Narco Non Victims

FDA Rapidly Removes Unapproved Drugs from Market

Many older drugs on the US market are unapproved by the FDA. For years these drugs have been assumed to be safe and effective and have been allowed by the FDA to remain on the market. However, recently safety issues have been raised for some of these unapproved drugs, especially because of a recent spate of child deaths purportedly caused by certain classes of these unapproved drugs. In the last couple of years FDA has been acting to remove some of the suspect unapproved drugs from the market.

As an example, in October of 2009 the U.S. Food and Drug Administration warned four companies that they must stop marketing unapproved codeine sulfate tablets. The four drugs are opioid analgesics, commonly called narcotics, that are widely used to treat pain.

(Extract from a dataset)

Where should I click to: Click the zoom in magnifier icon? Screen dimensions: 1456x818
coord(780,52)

These particular products however have not received FDA approval and the agency has no evidence that they are safe and effective. Only one manufacturer, Roxane Laboratories, markets FDA-approved codeine sulfate tablets.

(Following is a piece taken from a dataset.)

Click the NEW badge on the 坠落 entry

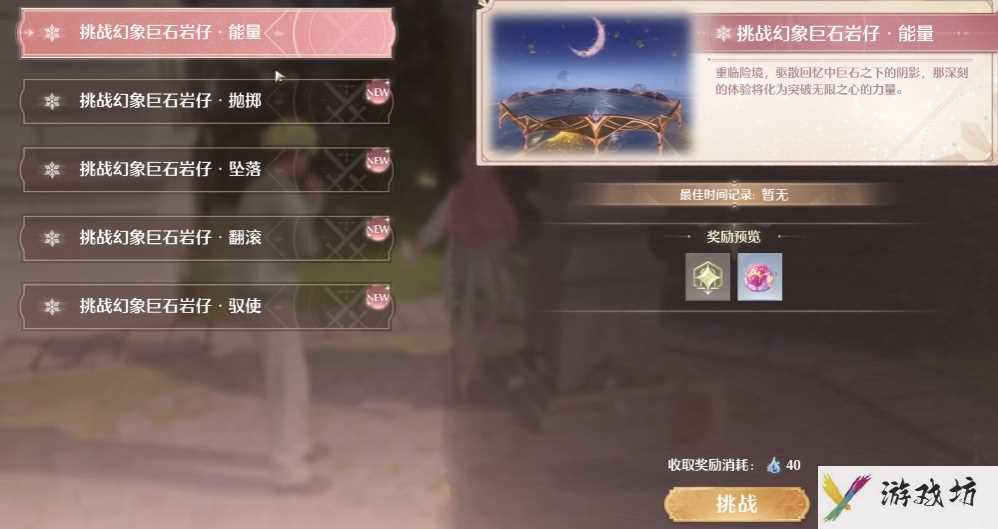coord(377,161)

Of interest to those marketing unapproved drugs is the rapid movement of FDA to remove the unapproved drugs from the market. Specifically, Roxane’s Codeine Sulfate Tablets were approved July 16, 2009; thus in just 3 months following Roxane’s approval for Codeine, the FDA has ordered all similar opioid analgesics off the market. What occured in this instance is that FDA very rapidly removed unapproved drugs from the market once the market was served by an approved drug, thus not disrupting the supply of these important pain medications by removing the unapproved drugs before an approved drug entered the market. However, once the market had an FDA approval for this class of drug, the FDA acted in three months to remove the unapproved drugs that were no longer required to serve the market.

The take home message here is:  Best for pharmaceutical companies to gain approval of their unapproved drugs now, instead of waiting for the FDA’s mandate to remove the drug, thus suddenly leaving the company with no drug on the market. The relatively rapid and inexpensive 505(b)(2) NDA process is an important mechanisms for gaining FDA approval of these drugs. Many small pharmaceutical companies currently marketing unapproved drugs will want to use the 505(b)(2) to gain FDA approval and avoid the likely sudden disruption of sales of their drug when FDA decides to remove a particular class of unapproved drug from the market.